The city of Fresno, California, lost more than $600,000 to a phishing scam in 2020, a loss that could have been avoided if Finance Department employees had followed city policy, a Fresno County grand jury report revealed on Thursday.
Construction began on a new police substation in southeast Fresno in April 2019, according to the report. The contractor requested to be paid by physical checks.
The Fresno Finance Department received an email in January 2020 from the perpetrator of the scam, who the city assumed was an employee of the construction company, requesting to receive payments through an automated clearing house transfer instead. In the following weeks, the department authorized two electronic payments to the perpetrator totaling $613,737.

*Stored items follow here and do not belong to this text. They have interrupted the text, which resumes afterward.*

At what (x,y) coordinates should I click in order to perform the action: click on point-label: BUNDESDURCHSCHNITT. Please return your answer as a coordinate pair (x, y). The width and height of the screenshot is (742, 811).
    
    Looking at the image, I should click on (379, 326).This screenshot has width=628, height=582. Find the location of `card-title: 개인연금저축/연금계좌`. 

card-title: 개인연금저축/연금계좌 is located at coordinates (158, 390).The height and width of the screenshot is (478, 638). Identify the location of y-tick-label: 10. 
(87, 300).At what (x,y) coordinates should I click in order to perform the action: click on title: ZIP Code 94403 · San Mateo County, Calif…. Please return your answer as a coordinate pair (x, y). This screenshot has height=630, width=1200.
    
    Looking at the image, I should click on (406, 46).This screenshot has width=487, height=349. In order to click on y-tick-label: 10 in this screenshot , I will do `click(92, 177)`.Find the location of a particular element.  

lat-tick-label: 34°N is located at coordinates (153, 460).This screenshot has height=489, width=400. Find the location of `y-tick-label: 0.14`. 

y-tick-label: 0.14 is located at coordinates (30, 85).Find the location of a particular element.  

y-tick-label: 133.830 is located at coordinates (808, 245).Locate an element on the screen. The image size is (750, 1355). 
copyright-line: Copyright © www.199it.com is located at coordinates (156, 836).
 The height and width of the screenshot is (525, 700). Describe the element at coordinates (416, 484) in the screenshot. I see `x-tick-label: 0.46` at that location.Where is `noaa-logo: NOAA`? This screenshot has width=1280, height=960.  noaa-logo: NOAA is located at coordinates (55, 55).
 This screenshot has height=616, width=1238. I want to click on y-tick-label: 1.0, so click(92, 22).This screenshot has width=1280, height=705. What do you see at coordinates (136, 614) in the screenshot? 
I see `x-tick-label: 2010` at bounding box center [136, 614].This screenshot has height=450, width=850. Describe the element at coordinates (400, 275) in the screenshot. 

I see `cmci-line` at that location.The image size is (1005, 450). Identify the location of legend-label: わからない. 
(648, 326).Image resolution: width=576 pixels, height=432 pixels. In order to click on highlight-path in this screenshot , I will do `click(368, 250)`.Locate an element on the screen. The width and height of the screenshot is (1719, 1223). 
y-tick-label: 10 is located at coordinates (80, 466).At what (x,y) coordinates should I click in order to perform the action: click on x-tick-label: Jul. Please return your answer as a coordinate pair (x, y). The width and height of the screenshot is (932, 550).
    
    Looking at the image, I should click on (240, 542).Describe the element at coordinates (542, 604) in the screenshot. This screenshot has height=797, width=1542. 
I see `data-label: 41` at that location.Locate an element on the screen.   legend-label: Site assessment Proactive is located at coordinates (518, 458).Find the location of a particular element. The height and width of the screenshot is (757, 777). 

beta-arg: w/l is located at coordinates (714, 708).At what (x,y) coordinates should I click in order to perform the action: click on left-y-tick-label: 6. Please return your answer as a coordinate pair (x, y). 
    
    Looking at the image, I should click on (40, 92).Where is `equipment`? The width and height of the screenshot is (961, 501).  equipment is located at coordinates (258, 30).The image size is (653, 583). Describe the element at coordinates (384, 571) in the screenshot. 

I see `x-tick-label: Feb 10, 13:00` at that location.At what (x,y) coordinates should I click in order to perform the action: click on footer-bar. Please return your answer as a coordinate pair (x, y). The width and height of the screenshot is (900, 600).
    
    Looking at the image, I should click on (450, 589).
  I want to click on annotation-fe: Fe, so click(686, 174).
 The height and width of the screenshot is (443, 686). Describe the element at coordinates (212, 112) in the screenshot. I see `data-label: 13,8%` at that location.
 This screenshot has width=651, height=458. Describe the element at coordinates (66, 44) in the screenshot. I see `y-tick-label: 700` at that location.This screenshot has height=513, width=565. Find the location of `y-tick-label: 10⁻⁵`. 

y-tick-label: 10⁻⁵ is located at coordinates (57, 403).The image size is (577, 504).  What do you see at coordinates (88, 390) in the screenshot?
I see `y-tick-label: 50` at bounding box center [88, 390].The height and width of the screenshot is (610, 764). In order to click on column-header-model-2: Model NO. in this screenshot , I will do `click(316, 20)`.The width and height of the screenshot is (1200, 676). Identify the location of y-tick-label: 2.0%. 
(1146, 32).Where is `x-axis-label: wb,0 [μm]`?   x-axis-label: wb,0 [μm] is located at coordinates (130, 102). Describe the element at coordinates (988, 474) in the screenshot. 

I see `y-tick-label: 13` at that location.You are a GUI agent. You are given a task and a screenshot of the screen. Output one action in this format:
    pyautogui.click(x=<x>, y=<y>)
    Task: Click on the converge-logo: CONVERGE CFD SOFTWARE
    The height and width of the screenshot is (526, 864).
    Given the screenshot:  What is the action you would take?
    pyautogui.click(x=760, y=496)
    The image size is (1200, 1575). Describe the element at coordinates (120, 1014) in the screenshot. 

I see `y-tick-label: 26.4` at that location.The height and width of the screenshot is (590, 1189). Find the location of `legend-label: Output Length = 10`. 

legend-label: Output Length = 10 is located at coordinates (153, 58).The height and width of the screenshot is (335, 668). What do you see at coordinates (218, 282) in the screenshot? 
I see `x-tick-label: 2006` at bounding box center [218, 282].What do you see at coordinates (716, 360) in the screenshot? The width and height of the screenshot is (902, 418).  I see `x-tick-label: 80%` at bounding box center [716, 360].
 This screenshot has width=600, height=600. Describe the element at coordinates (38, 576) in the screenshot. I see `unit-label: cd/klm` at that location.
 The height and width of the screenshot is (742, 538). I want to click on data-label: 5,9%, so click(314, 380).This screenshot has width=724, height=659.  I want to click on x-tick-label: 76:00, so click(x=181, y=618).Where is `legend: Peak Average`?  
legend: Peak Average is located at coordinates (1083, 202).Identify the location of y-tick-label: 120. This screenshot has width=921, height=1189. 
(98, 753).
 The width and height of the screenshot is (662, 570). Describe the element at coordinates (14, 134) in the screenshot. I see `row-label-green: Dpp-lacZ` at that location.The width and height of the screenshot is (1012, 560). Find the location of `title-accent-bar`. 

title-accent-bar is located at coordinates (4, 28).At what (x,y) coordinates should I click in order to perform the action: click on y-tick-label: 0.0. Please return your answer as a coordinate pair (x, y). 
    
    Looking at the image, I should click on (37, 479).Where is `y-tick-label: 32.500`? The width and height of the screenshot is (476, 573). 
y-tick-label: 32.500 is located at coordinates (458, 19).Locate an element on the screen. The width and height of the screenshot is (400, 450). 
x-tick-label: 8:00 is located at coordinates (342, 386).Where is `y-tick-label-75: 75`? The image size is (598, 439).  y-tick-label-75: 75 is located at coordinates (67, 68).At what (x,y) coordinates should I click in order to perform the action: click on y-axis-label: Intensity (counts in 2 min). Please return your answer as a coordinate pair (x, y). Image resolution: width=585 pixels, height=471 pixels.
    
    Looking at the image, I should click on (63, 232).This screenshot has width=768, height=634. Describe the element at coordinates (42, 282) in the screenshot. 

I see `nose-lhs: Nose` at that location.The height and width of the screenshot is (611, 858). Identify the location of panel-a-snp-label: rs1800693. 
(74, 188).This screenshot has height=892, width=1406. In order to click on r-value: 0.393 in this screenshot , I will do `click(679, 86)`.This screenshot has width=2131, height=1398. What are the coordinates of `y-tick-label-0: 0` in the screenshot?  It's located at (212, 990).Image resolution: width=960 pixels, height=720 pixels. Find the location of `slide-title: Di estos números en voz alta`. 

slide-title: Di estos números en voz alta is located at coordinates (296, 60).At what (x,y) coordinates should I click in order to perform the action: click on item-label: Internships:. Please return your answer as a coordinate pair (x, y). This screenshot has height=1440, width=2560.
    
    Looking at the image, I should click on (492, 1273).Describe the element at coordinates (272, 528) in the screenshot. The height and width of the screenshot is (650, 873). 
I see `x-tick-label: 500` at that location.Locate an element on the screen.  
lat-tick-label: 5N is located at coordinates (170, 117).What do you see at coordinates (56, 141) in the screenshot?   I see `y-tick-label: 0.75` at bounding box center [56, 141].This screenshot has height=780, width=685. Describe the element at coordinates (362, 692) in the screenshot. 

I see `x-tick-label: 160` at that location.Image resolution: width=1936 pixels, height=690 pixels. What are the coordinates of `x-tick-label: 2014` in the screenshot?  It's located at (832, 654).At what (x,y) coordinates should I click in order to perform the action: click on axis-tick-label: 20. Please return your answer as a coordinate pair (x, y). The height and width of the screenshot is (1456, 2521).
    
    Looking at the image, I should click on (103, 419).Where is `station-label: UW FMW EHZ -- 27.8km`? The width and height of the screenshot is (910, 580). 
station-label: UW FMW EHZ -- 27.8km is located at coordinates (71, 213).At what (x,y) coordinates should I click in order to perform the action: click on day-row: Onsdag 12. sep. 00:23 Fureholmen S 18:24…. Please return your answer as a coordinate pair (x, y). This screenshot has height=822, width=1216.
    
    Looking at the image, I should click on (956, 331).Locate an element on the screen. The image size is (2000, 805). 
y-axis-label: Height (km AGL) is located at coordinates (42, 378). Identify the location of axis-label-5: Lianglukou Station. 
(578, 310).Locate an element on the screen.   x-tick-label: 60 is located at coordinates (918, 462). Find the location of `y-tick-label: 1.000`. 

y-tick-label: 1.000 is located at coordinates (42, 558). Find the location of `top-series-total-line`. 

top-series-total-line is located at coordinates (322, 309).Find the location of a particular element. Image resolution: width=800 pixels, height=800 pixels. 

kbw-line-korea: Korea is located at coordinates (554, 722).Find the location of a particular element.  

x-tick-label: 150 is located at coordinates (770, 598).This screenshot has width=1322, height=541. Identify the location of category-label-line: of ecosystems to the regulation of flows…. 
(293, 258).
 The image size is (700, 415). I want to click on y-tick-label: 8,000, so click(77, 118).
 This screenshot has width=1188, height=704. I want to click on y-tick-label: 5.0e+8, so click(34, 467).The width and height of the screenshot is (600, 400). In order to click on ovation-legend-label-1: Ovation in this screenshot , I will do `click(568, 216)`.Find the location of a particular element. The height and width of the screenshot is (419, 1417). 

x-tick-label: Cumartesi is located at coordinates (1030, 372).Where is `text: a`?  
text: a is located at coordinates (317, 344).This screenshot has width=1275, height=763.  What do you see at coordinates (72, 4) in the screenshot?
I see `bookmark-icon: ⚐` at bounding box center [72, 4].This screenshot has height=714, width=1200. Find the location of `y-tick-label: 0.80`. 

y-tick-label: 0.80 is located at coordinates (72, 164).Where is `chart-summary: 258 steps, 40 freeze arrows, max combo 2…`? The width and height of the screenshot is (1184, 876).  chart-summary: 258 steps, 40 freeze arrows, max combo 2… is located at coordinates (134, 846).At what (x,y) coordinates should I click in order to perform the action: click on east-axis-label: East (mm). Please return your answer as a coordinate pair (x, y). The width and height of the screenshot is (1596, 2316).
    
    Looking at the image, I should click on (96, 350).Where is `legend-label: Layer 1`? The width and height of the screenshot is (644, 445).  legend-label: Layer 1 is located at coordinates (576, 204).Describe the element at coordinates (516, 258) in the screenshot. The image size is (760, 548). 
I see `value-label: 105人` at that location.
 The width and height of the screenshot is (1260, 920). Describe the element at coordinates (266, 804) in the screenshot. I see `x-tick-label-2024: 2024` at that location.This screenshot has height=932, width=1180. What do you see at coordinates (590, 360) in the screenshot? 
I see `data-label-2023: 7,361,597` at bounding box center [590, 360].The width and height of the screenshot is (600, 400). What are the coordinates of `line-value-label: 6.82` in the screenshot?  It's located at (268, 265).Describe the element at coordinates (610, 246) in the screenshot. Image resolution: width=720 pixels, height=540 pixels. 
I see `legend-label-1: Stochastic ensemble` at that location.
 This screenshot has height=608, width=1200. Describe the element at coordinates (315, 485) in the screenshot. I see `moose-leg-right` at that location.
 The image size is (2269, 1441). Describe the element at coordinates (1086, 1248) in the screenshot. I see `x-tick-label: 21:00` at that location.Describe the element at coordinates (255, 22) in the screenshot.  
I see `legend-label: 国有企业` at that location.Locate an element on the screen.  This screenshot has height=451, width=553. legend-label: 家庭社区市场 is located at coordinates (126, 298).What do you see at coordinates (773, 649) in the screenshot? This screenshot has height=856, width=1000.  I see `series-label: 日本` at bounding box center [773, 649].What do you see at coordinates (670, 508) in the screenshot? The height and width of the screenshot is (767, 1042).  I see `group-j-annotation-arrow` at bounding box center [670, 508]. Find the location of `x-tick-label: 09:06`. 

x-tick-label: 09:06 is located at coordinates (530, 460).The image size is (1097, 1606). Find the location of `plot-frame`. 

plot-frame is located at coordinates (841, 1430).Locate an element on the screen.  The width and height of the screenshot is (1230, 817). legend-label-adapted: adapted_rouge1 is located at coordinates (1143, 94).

The city learned about the scam when the construction company threatened to walk off the job over lack of payment, the San Joaquin Valley Sun reported.
Investigations later revealed that the perpetrators of the scam were part of an international organized crime ring.
“At no time did the perpetrators submit fraudulent invoices,” the report said. “It appears they simply scoured the internet for large construction contracts being awarded by local governments. Using real data gleaned from the City Council agendas and minutes, they were able to identify this particular contract, used what information was publicly available, and initiated a successful phishing scheme on unsuspecting city employees.”
The report revealed city staff failed to pick up on the fraud despite numerous signs. The fraudulent email addresses ended in “.us,” while the contractor’s had ended in “.com,” and the scammers gave multiple bank account numbers across different states.
“This, too, did not alert city staff to the fraud,” according to the report.
The grand jury found that Finance Department employees had failed to follow policies that would have prevented the fraud. The staff had not authenticated the automated clearing house form to ensure that the “form submitted by the vendor [was] actually from the vendor of record.”
They had also neglected to have a different staff member review the transfer, a step that was required for all “large disbursements.”
The grand jury wrote that the electronic payment procedure was “largely unwritten at the time of the incident.”
CLICK HERE TO READ MORE FROM THE WASHINGTON EXAMINER
“Training for the handling of these important money transfers was conducted verbally, and it appears that not all Finance Department employees were properly trained,” the report read.
“Without strict observation and enforcement of new and existing internal controls,” it added, “there is a high probability of similar losses in the future.”